Un Etat-providence
Cet État se veut si bienveillant envers ses citoyens qu'il entend se substituer à eux dans l'organisation de leur propre vie. Ira-t-il jusqu'à les empêcher de vivre pour mieux les protéger d'eux-mêmes ? (...) Le plus grand soin d’un bon gouvernement devrait être d’habituer peu à peu les peuples à se passer de lui.
Alexis de Tocqueville
Après les émeutes, le CPE, les grèves que l'on ne compte plus, qui croit encore que le gouvernement n'a pas d'impact sur notre vie de tous les jours? Depuis les élections de 2002, mais depuis la crise économique de 2001 en fait, on n'a jamais autant parlé politique: Les 35h, la mairie de Paris et Jean Tibéri, Le Pen au second tour, les lois Fillon, la Constitution européenne, Ségolène Royal...
A noter, les mouvements sociaux de 2003 (y-a-t-il des mouvements non sociaux en France?) liés à la réforme Fillon sur les retraites, verront Jean Pierre Raffarin s'exclamer:
C'est pas la rue qui gouverne!
On voit bien que ce gars n'avait rien compris. C'est bien la rue qui gouverne, en France en tout cas. Les faits sont là. Paradoxalement à ce pouvoir de la rue, le gouvernement se substitue à notre volonté pour noua imposer une façon de vivre, comprendre gérer son argent. Car à part la vie sentimentale, tout n'est que gestion d'argent. Vous choisissez entre acheter une voiture, aller tous les 2 jours au cinoche, ou faire un voyage aux Etats Unis une fois par an. L'Etat nous prend cet argent pour nous le redistribuer "équitablement" par la suite, nous privant d'une certaine liberté : la Sécu, la CAF, les bourses, les assurances obligatoires, l'impot sur le revenu, les cotisations retraites, les taxes, ... Rien ne me fait plus souffrir que de remplir les dossiers de la CAF une seconde fois parce que j'ai changé de département, les dossiers de bourses, les aides Locapass pour le logement. Même France Télécom, privatisé, a une relation client terriblement protectrice et des airs d'entreprise encore publique, quand on voit la paperasse (protection juridique) qu'il demande pour un abonnement mobile ou une ligne téléphonique...

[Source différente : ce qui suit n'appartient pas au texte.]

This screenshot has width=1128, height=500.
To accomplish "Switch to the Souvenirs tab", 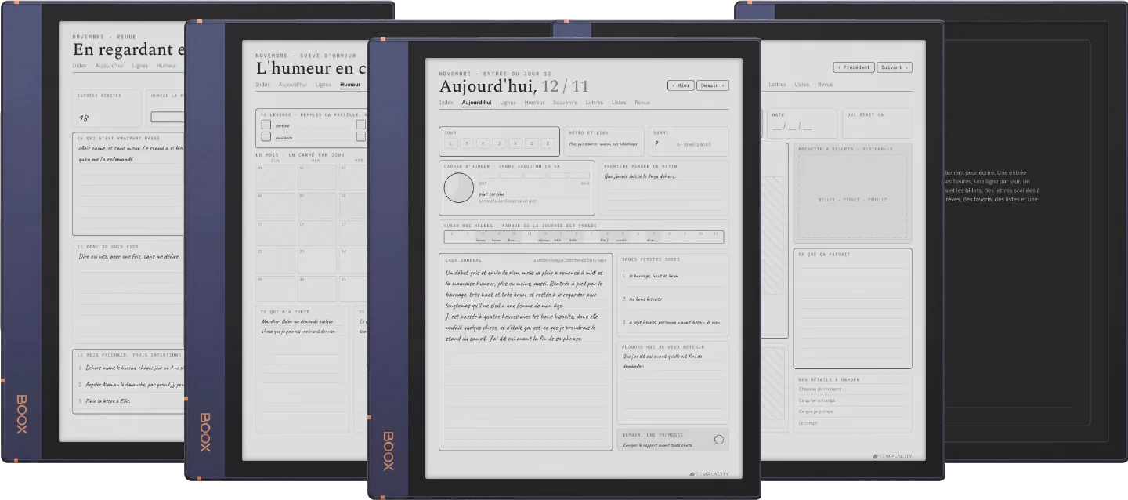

Quand je lis ma feuille de paye, je sais pourquoi je touche tel montant, je revoie mon travail quotidien, mes neurones grillés sur telle ou telle tâche. Pourquoi je touche des ALS? Qu'ai-je fait pour cela? Pourquoi ne serai-je pas pleinement récompensé pour ce que je fais plutôt que pour ce que je suis: étudiant, français, boursier ou non, célibataire marié ou veuf, x enfants à charge, dont la profession des parents est... Non mais de quel droit, et de quoi je me mêle surtout?!
Un contrat de travail est plus simple à remplir qu'un formulaire de la CAF... Et pourtant Dieu sait que j'ai plus dinfluence sur l'entreprise dans laquelle je travaille: secret industriel, matériel hors de prix, dégâts potentiels... Pourquoi ne se protège-t-elle pas aussi bien que les institutions publiques?
Les Etats totalitaires détruisent la liberté individuelle en la supprimant purement et simplement, l’Etat se proposant d’administrer toute l’économie du pays. Les Etats providences agissent plus sournoisement, offrant au peuple une "sécurité sociale" en échange de sa liberté, substituant la responsabilité collective à la responsabilité individuelle. Dans le premier cas, les individus ne peuvent plus agir ; dans le second cas, les individus ne savent plus agir.